Say it like it’s easy

People say that they’re going to quit their jobs to pursue their dreams. They say it like it’s going to be easy. As if, once you have more time, you can be whoever you want to be.¬†Quitting your job is like jumping off of a cliff into the ocean.

Standing at the peak of a dry, cracked cliff, you stare at the liquid gold below you as the sun begins to set on the sea. The water looks warm, like a comforting blanket. You don’t know why, but you want to jump. Yet, you have thousands of doubts running through your mind. What if there are rocks just under the surface? What if there is a strong current? What about sharks? What if you forget how to swim? Then there is just the plain old fear of heights.

Once you work up the courage to take the plunge, the jump is tantalizing. Your stomach leaves your body, along with all of your fear and anxiety. You’re airborne and no one can touch you. You’re a bird, floating on the evening breeze. You do a ballerinas dance, because you’re weightless. Then there is the cool, cool kiss of the water as it presses against your skin. Although slightly painful, it feels good. It feels like you’re finally awake.

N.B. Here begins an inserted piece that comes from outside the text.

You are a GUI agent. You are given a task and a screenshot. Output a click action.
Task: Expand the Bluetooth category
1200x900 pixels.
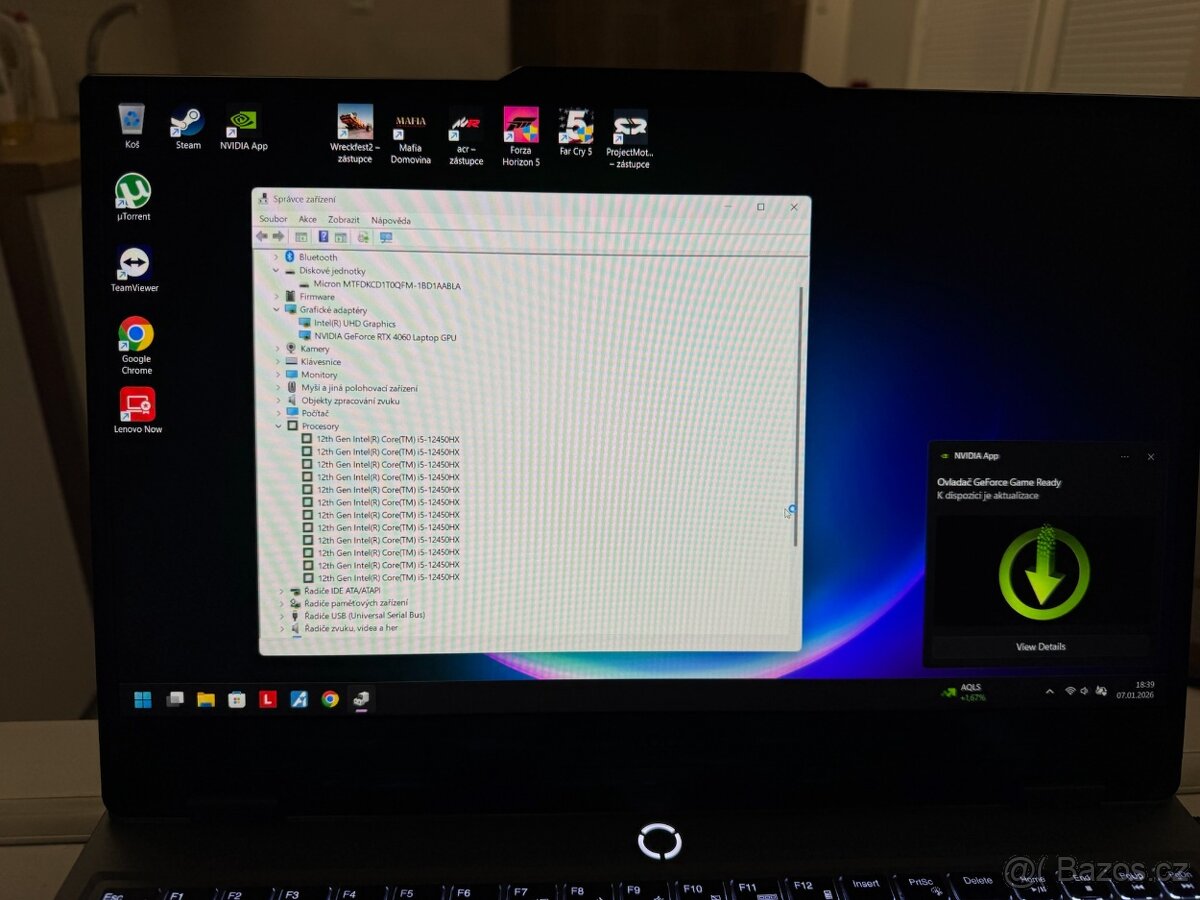(x=277, y=258)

As you tread in the water, you glance around looking for sharp rocks and sharks. It’s too good to be true when you see no creatures lurking or shadows reaching for you. You smile to yourself thinking of how fearful you were of the gentle waters below the cliff. You open your eyes under the water to see a turquoise-stained sanctuary. Beautiful shells, unusual plants and billions of tiny sand particles blossoming on the ocean floor. This world, unexplored and untouched by anyone else.

Slowly, you realize that you are no longer refreshingly cool, but freezing cold. Your eyes sting from the burn of the salt. You begin to swim towards your exit when you realize that you are surrounded by pointed cliffs. Glancing around, it becomes obvious that there are no sandy beaches for you to rest on. You swim back and forth along the shoreline looking for some sort of rock formation to scale. There aren’t any, so you paddle back to your original cliff.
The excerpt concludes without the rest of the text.